Offboarding employees with just one click

The long and arduous process of offboarding a single employee manually has been well-documented. Much like our previous mid-lifecycle management example, a zero-touch offboarding workflow can reduce that manual work to a single click. 

This example of an offboarding workflow is triggered when a user is moved into a dedicated Offboarding Org Unit.

The triggering event for this offboarding workflow is fairly straightforward. In the example above, the IT department has created an Org Unit in Google Workspace called “Offboard WIP – NO Calendar Deletion.” When an administrator moves a user into that offboarding Org Unit, BetterCloud removes access to all groups, documents, and applications. Neat, right?

You’ll notice that the Org Unit’s name includes “NO Calendar Deletion.” That caught me by surprise at first glance, but I quickly discovered that this is by design. 

As Irizarry explained, managers and colleagues may need access to a terminated employee’s calendar, especially if that person was in a customer-facing role.

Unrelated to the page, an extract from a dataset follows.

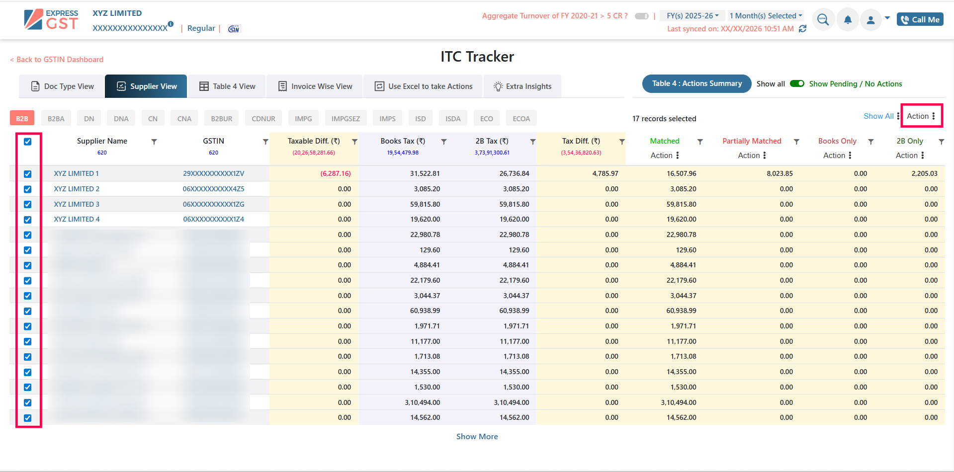Click the Table 4 : Actions Summary button
Image resolution: width=954 pixels, height=472 pixels.
(696, 83)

He adds, “If you’re one of our customers, it’s not a great experience if all of your meetings with the former employee suddenly vanish off of your calendar.”

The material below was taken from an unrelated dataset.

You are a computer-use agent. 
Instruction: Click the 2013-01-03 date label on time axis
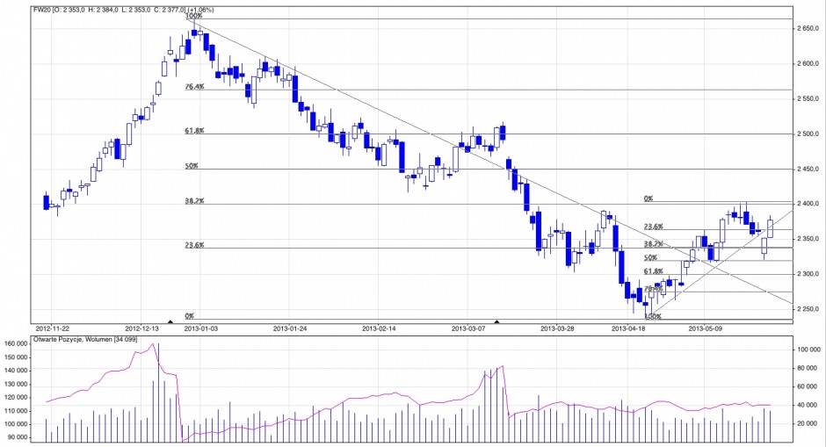click(x=201, y=329)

Leveraging alerts to secure your environment more effectively

I don’t need to tell you that it’s insanely easy for employees to share files internally and externally. It has also never been easier to send sensitive data to someone by accident—and whenever I think of what it must be like to monitor all of this activity manually, I wake up in a cold sweat.

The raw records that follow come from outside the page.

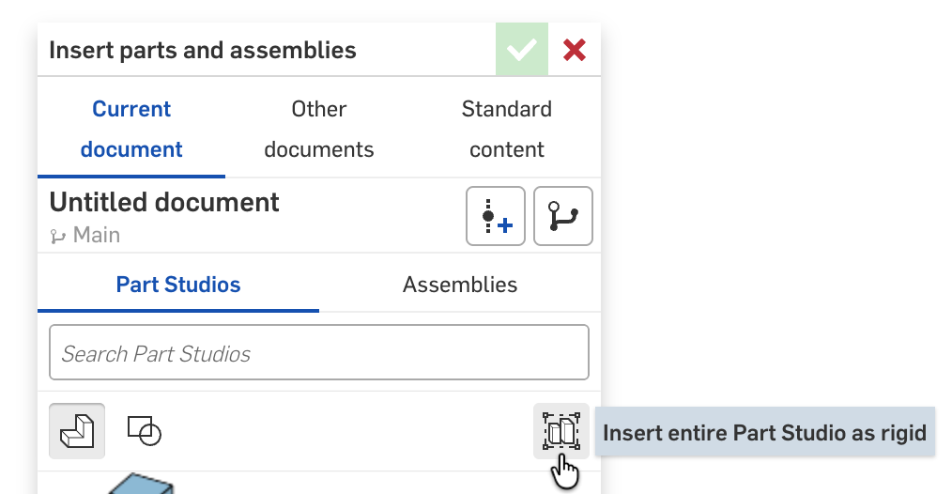Switch to the Assemblies tab
Image resolution: width=952 pixels, height=494 pixels.
[x=460, y=285]
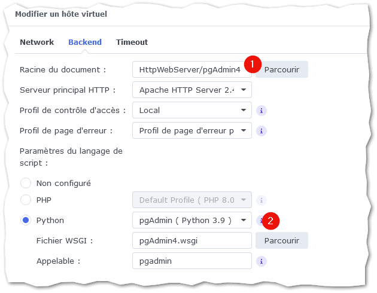Expand the Local access control profile dropdown
This screenshot has height=293, width=377.
192,110
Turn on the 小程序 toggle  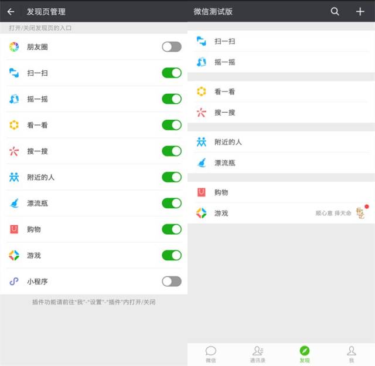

While we haven’t found a way to automate employees out of bad file-sharing habits, BetterCloud customers can set up a series of alerts to give IT a heads up that something might be amiss.

In the screenshot above, we’ve set up an alert to notify us that a Drive file has been shared publicly with a link. Here are a few others that you can (or should) start with:

  • Google Workspace: Folder Shared Externally
  • Google Workspace: Drive File Shared Publicly With Link
  • Google Workspace: File Shared With *@gmail.com
  • Google Workspace: Suspicious User Login

As you probably noticed, there are lots of alerts that IT can set up so that admins don’t have to constantly monitor each application. These alerts are also a great starting point for automating even further. Outside of disabling external file sharing completely, the alerts above give IT an immediate heads up to suspicious activity as soon as it occurs—which makes it much easier to take swift and proactive action.

Final thoughts

The IT folks I’ve chatted with about zero-touch agree that getting it right is an ongoing process. What happens when your engineering department launches a brand new team? Or when your marketing department branches off to support specific aspects of your business? These are fairly common scenarios, which is why I half-jokingly referred to it as zero(ish)-touch earlier in this article. 

But even as your business needs shift, the automations and alerts we discussed can be a great starting point for any IT organization looking to begin its zero-touch journey. And as I quickly discovered, many of these workflows are easy enough for even someone like me to build.